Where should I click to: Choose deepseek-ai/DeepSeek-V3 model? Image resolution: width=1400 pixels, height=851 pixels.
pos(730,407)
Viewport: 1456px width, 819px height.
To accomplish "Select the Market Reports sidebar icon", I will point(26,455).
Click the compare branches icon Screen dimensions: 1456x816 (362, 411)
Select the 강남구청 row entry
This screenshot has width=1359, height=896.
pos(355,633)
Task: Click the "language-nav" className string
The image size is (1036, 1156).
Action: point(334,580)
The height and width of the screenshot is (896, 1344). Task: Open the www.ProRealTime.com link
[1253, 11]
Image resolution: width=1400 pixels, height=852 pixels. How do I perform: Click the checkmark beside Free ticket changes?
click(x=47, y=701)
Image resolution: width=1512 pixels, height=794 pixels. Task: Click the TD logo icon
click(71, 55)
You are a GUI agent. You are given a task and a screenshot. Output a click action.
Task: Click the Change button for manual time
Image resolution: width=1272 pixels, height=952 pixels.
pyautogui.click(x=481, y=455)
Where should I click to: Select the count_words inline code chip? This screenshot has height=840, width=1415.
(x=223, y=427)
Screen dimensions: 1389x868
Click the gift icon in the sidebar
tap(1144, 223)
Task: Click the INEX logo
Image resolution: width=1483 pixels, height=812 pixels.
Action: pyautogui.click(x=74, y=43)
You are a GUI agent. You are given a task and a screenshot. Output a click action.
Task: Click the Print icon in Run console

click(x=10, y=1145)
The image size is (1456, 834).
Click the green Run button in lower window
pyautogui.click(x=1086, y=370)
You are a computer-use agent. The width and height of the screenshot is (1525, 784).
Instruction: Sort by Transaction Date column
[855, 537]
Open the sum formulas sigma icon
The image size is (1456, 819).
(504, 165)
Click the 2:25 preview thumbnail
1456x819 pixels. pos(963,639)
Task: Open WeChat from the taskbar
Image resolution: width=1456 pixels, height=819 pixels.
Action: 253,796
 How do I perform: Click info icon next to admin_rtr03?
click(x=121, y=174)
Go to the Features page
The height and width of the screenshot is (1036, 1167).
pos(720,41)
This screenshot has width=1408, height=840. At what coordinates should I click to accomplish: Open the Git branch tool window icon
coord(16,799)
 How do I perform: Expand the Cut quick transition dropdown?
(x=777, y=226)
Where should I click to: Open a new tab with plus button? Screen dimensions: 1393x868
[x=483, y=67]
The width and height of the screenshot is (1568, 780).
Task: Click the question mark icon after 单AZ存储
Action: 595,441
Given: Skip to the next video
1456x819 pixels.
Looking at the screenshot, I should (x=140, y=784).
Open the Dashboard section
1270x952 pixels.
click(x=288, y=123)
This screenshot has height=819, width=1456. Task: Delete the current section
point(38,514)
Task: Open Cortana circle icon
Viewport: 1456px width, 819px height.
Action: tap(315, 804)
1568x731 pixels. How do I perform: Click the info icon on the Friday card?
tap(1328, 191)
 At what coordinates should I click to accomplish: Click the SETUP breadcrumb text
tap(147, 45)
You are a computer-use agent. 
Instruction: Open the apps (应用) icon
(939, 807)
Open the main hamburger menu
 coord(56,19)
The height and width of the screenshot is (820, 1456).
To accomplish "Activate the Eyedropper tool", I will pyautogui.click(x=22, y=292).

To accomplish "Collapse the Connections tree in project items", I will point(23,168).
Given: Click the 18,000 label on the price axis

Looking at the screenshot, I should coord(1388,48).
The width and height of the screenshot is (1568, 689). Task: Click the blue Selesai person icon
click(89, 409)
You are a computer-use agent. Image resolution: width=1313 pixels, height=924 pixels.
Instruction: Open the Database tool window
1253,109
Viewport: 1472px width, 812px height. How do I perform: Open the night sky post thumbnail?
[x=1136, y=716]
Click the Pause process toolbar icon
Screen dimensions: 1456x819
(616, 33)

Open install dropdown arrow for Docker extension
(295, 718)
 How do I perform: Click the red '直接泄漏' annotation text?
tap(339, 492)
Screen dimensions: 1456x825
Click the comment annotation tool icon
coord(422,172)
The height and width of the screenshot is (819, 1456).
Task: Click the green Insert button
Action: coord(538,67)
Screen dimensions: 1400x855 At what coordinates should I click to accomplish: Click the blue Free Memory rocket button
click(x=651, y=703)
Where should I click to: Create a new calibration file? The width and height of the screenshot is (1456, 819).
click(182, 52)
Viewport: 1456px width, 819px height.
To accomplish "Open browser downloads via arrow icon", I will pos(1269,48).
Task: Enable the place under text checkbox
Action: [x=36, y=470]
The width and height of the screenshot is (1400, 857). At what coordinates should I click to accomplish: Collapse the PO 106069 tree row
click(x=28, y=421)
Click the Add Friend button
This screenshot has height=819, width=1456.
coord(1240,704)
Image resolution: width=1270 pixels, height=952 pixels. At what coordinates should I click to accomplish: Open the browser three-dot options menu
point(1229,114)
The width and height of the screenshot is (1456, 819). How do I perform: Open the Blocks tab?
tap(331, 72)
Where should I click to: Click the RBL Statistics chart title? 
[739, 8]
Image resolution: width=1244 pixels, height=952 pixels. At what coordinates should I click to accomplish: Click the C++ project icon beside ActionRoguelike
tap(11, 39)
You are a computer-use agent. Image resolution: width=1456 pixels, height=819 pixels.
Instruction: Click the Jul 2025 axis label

================

* **What you will do**:
Look over the material above and report each line holding "agent".

* **Solved exercise**:
You are a GUI agent. You are given a task and a screenshot. Output a click action.
You are a GUI agent. You are given a task and a screenshot. Output a click action.
You are a computer-use agent. The width and height of the screenshot is (1525, 784).
You are a computer-use agent. 
You are a computer-use agent. Image resolution: width=1313 pixels, height=924 pixels.
You are a computer-use agent. Image resolution: width=1456 pixels, height=819 pixels.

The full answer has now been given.